EXERCISE INSTRUCTIONS =>
In the listing below, locate the lines that hold "left" and copy them.

RECORDED INFORMATION below:

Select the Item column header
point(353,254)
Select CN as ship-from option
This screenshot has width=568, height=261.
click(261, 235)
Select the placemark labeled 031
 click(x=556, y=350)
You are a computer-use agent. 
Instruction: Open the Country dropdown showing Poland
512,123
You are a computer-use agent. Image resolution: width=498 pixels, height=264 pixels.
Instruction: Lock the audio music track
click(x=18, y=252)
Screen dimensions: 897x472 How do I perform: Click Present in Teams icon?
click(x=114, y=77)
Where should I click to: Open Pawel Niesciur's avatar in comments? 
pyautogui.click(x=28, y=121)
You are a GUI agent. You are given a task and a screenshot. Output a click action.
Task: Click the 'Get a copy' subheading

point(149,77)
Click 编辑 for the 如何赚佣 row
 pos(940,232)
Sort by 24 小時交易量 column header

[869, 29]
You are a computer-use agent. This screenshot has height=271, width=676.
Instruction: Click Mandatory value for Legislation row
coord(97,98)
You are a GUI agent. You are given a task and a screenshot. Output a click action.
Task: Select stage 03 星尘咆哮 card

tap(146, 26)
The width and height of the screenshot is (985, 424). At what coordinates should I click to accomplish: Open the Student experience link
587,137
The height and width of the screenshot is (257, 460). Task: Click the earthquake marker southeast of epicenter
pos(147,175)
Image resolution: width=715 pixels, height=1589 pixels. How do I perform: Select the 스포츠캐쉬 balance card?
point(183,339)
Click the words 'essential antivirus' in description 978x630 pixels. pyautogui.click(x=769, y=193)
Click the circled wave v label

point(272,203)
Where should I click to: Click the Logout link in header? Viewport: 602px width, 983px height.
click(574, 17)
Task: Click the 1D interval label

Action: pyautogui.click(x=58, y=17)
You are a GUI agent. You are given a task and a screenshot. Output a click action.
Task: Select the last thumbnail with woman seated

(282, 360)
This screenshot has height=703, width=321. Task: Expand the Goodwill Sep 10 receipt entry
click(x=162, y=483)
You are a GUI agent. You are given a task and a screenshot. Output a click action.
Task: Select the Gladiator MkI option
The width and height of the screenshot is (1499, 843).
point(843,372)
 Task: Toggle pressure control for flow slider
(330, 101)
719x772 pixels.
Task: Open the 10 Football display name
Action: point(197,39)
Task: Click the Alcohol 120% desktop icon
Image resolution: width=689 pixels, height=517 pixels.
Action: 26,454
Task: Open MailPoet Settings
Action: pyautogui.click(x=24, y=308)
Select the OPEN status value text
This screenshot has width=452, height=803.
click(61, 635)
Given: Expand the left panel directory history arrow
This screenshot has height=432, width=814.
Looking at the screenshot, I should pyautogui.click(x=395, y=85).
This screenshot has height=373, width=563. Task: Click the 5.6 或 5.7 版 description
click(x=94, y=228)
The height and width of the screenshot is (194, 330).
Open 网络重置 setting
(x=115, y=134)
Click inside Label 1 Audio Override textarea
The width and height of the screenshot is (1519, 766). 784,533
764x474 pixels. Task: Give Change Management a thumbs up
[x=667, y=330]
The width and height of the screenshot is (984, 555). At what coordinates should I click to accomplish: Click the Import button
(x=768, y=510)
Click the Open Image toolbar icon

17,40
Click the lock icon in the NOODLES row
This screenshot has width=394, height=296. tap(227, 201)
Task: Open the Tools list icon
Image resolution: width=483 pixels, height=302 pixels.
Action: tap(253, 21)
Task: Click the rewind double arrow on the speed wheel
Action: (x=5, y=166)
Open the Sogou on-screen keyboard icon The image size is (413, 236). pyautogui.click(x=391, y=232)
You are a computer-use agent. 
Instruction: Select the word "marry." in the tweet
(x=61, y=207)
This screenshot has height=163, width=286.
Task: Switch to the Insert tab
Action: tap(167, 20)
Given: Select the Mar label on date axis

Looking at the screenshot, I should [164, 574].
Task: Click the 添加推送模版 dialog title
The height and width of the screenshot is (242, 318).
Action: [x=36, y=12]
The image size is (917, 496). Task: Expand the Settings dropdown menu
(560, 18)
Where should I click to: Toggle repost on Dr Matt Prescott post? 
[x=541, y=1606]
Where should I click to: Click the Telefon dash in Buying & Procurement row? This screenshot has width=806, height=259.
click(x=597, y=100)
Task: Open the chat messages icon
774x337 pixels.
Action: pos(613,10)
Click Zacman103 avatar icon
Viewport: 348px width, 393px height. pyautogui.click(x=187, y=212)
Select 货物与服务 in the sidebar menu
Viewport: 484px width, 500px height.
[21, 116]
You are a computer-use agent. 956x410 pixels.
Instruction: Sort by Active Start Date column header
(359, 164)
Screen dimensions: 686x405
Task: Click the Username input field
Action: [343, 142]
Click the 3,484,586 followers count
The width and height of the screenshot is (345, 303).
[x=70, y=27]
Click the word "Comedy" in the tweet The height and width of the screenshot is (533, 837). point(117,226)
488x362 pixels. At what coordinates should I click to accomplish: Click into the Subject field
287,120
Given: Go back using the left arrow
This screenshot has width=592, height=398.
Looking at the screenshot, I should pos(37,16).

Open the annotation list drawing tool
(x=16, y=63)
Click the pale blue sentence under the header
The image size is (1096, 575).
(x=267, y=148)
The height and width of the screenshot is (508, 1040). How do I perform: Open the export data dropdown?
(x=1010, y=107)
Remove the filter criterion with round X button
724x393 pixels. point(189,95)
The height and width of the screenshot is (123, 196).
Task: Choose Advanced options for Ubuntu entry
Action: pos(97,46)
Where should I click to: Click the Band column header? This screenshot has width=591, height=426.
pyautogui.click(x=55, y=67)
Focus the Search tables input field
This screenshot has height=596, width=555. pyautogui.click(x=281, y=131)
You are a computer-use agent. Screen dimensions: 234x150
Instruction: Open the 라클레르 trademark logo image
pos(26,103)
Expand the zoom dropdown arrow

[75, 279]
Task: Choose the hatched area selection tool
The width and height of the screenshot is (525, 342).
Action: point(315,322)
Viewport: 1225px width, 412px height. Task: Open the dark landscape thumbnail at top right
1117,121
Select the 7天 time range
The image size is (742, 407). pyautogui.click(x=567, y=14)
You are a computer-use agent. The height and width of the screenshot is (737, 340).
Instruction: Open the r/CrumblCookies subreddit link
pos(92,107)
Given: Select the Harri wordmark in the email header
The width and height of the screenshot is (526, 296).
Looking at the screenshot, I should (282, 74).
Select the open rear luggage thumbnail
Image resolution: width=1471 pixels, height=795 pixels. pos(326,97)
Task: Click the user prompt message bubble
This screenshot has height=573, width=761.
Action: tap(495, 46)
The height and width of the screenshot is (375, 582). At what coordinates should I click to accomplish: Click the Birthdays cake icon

End of RECORDED INFORMATION.

ANSWER AREA =>
Given: Expand the left panel directory history arrow
Given: Go back using the left arrow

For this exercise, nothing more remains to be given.